Suppose you're at the stage of life where you're ready to retire, and you want your income to be truly passive. That is, you're not looking for great deals like Brandon on his sixth frappuccino every day; you want to lay on a beach and forget about it.
The trouble here is that it's hard to average over 10% net ROI (after taxes) when you're truly passive. Unleveraged real-estate generally rents for less than 10% of value, and then there's management fees, repairs, and taxes to consider. Leveraging means that most of your gains are in equity, not cash flow, with cash flow being far below 10% of equity.
Usually when people build a lot of equity here, they talk about selling, 1031s, etc. But why not simply do cash-out refis? I'm imagining a strategy where you refi upwards every year, extracting equity, and this basically causes your loan payments to keep pace with annually rising rent payments.
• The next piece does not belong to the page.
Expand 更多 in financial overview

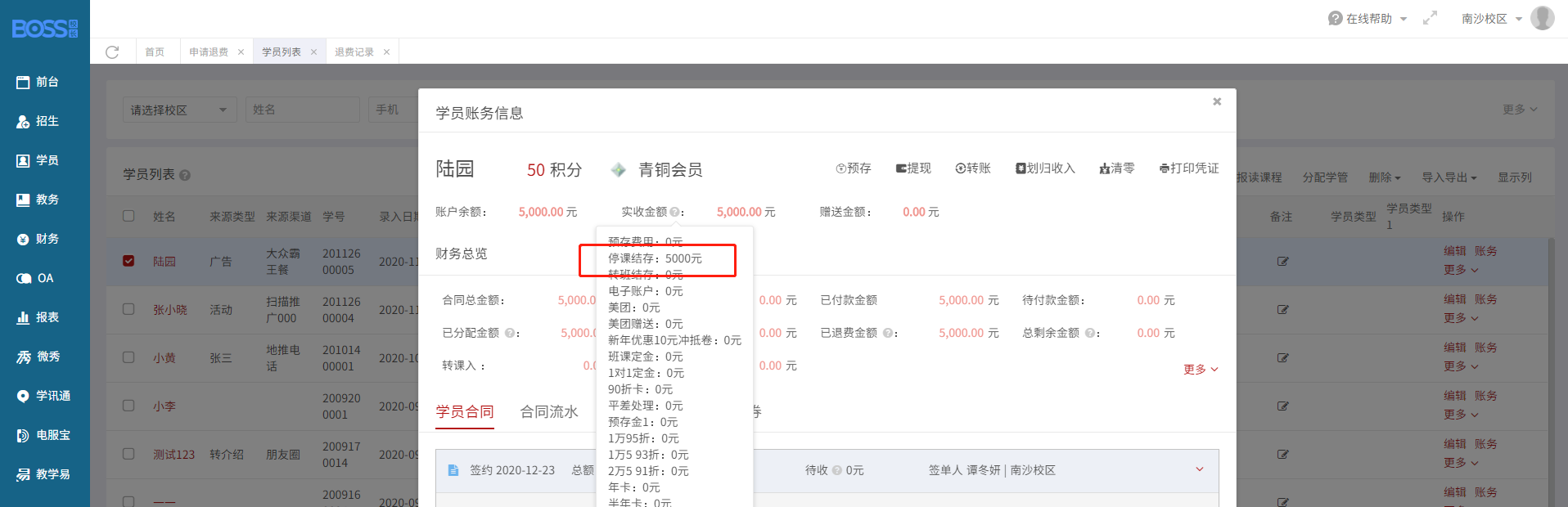1200,370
Conservatively, suppose your lenders require 25% down/equity, and your property appreciates at 4%/year. This means that the annual appreciation is 16% of your equity. You refi back to 25% at the end of each year, extracting an amount equal to 12% of your original equity. The refi fees roughly cancel out the principal payments you made over the course of that year. The mortgage payments increase as a result of your cash-out refi, but your rent also increases slightly each year, canceling out again.
Your cash flow, then, is 12% of equity COMPLETELY TAX FREE since you're increasing your debt along with it, plus whatever rent cash flow you might be making, which is probably small since your mortgages are substantial. And you get this without doing any work besides the refis once a year.
Ok, somebody shoot holes in this please.